Sign in with
Sign up | Sign in
Your question

What makes HyperTransport so much better than the FSB?

Last response: in CPUs
Share
November 26, 2006 8:34:12 PM

What makes HyperTransport so much better than the FSB?

It seems like, now a days, that the Netburst FSB has scaled up to provide similar bandwidth as HyperTransport. So, what advantages does HT hold over the FSB...
a. for 1P
b. for 2P
c. for 4P+
November 26, 2006 8:47:40 PM

Quote:
What makes HyperTransport so much better than the FSB?

It seems like, now a days, that the Netburst FSB has scaled up to provide similar bandwidth as HyperTransport. So, what advantages does HT hold over the FSB...
a. for 1P
b. for 2P
c. for 4P+

Up to now it hasn't scored any spectacular point but that seems the way to go for the future. And don't forget onlt HTT could make possible for AMD to put togeather the 4x4 because it allows two CPUs to communucate; flexibility is it's main advantage.
November 26, 2006 9:24:01 PM

I like your picture :D 

sorry for the offtopic
Related resources
November 26, 2006 9:27:01 PM

Quote:
. So, what advantages does HT hold over the FSB...
a. for 1P
b. for 2P
c. for 4P+

a. No advantages
b. Some advantages
c. More advantages
November 26, 2006 9:45:11 PM

They are completely different approaches: HT is a point-to-point link, while FSB is a bus.
HT has lower latency and is better for scalability: if the manufacturer needs to increase system bandwidth or he wants to add more companion chips, he simply adds another HT channel (2- and 8- Opterons have multiple HT channels for interlink).
FSB is a bus shared between all devices, so it has higher latencies (the CPU can't access a device if another is currently transferring data) and it's limited by the bus clock frequency.

******

* AIM 1:
Rescale the stretch of the listing from the line containing "You are a GUI" through the line containing "At what coordinates", writing out every one of those lines again, requests included, with each click coordinate in the answers multiplied by 1.35 and rounded to a whole number, halves up. Omit the pictures from your output.

******

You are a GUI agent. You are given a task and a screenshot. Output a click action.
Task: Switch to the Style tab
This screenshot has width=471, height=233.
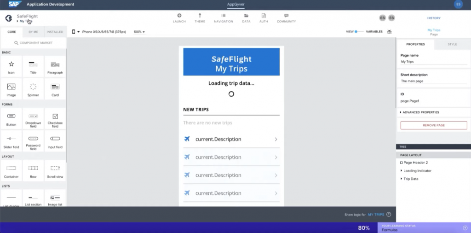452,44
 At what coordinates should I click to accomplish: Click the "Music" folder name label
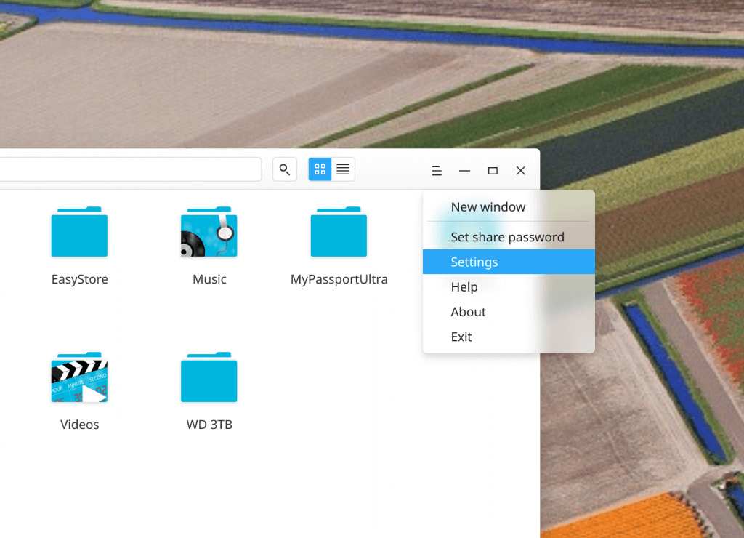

******

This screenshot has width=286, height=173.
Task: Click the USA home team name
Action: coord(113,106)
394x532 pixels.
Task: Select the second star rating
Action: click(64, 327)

******

* AIM 2:
From the forum thread on HyperTransport versus the FSB, render this sentence in Spanish: "They are completely different approaches: HT is a point-to-point link, while FSB is a bus."

* EXERCISE ANSWER 1:
You are a GUI agent. You are given a task and a screenshot. Output a click action.
Task: Switch to the Style tab
This screenshot has width=471, height=233.
610,59
 At what coordinates should I click to accomplish: Click the "Music" folder name label

* EXERCISE ANSWER 2:
Son enfoques completamente diferentes: HT es un enlace punto a punto, mientras que FSB es un bus.